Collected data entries

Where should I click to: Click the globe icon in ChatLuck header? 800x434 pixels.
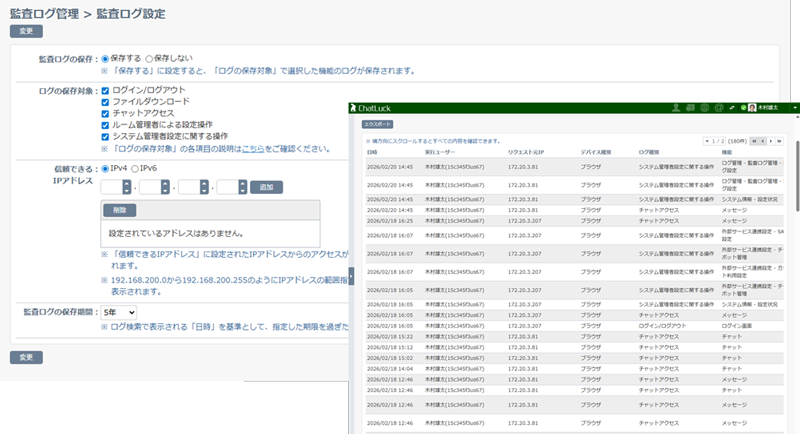[x=705, y=108]
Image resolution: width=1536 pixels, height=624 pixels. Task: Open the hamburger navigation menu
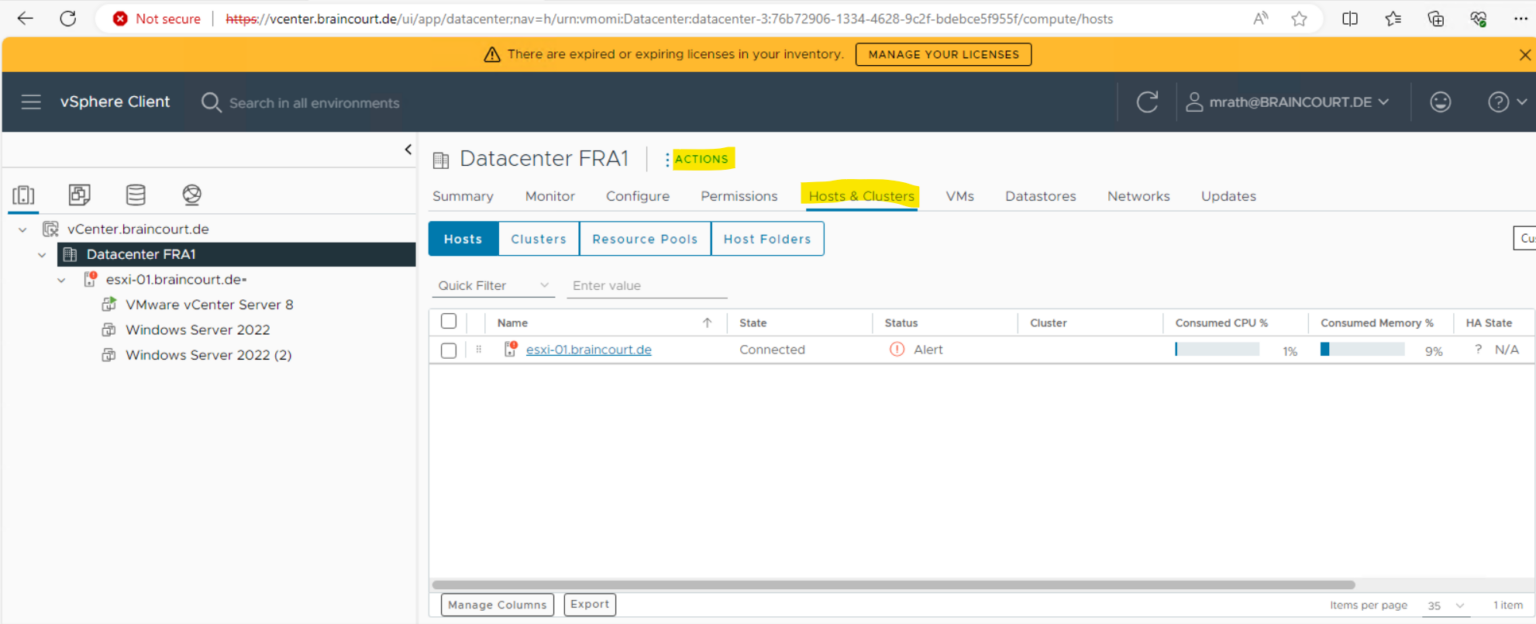[x=31, y=102]
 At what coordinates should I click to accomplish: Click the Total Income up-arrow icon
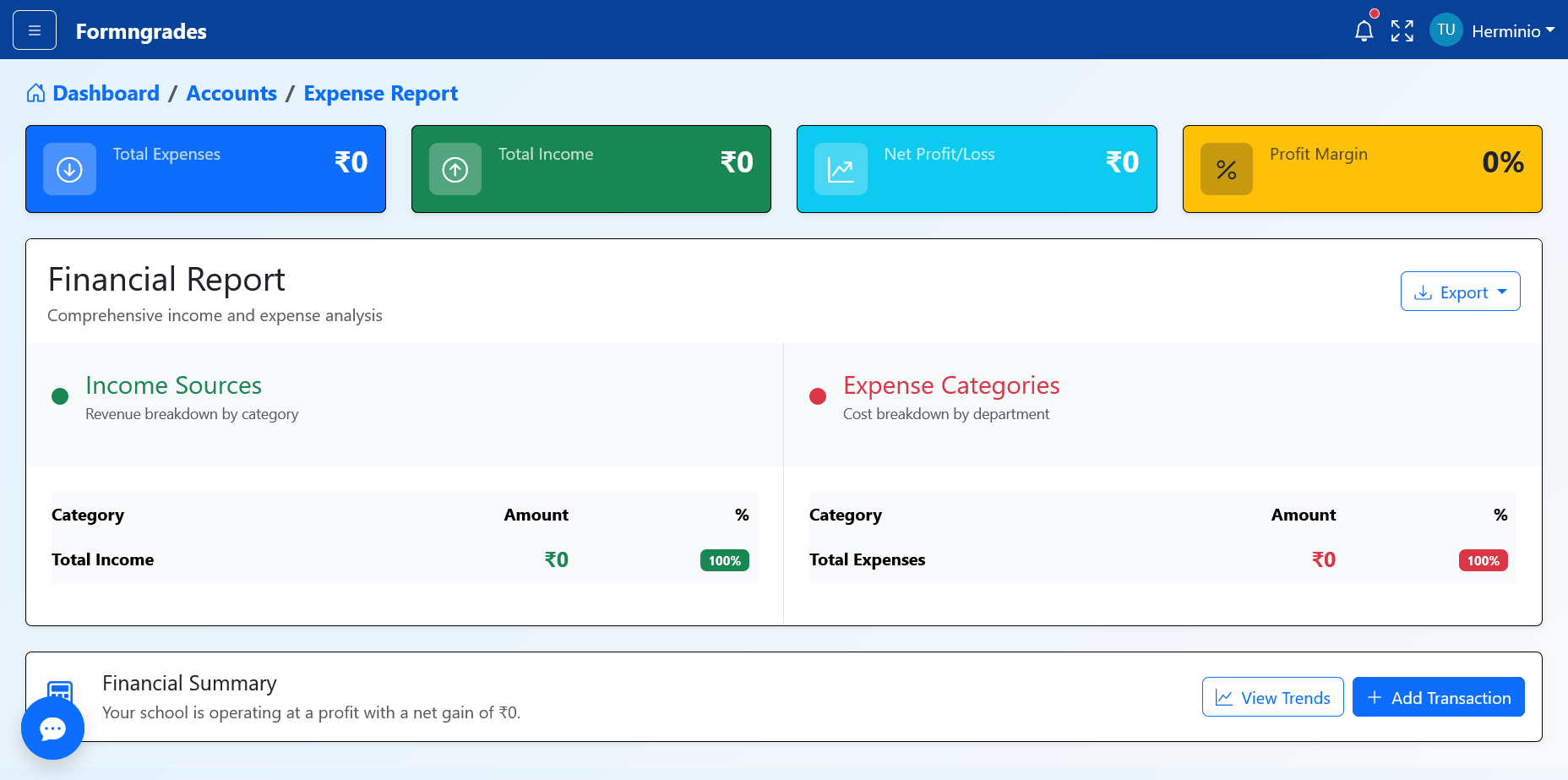pyautogui.click(x=455, y=170)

Task brief> Could you output the lines above exactly, with no pictures included?

Response to this exercise>
Where should I click to: Click the globe icon in ChatLuck header? 800x434 pixels.
[x=705, y=108]
Image resolution: width=1536 pixels, height=624 pixels. Task: Open the hamburger navigation menu
[x=31, y=102]
 At what coordinates should I click to accomplish: Click the Total Income up-arrow icon
pyautogui.click(x=455, y=170)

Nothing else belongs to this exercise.